** GIVEN INFORMATION **
------------------------------
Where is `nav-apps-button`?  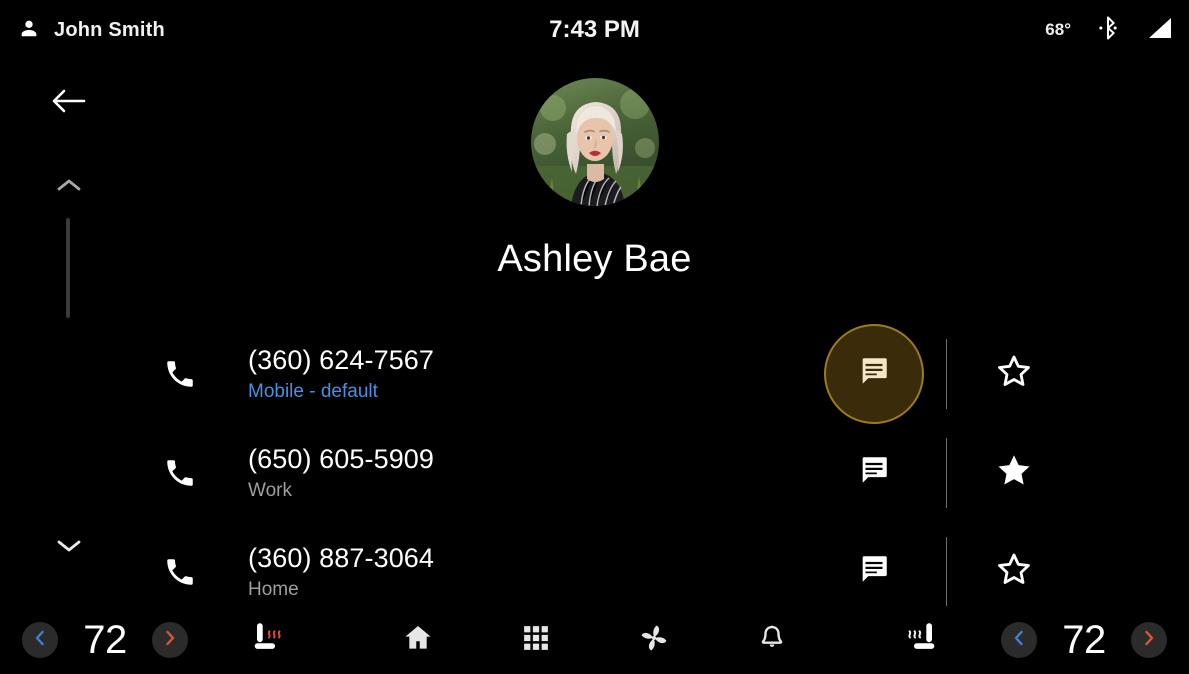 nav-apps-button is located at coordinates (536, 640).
------------------------------
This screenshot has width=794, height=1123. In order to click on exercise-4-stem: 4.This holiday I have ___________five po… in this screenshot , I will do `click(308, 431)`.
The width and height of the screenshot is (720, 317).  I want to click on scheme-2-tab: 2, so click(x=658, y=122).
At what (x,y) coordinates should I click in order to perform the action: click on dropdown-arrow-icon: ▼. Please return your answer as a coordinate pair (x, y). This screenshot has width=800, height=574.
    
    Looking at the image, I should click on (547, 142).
------------------------------
Rewrite the lines between the one containing "The width and" and the one containing "Looking at the", inclusive, swapping "screenshot" for "screen capture" and leaving everything else unchanged. Return only those lines.

The width and height of the screen capture is (720, 317).  I want to click on scheme-2-tab: 2, so click(x=658, y=122).
At what (x,y) coordinates should I click in order to perform the action: click on dropdown-arrow-icon: ▼. Please return your answer as a coordinate pair (x, y). This screen capture has width=800, height=574.
    
    Looking at the image, I should click on (547, 142).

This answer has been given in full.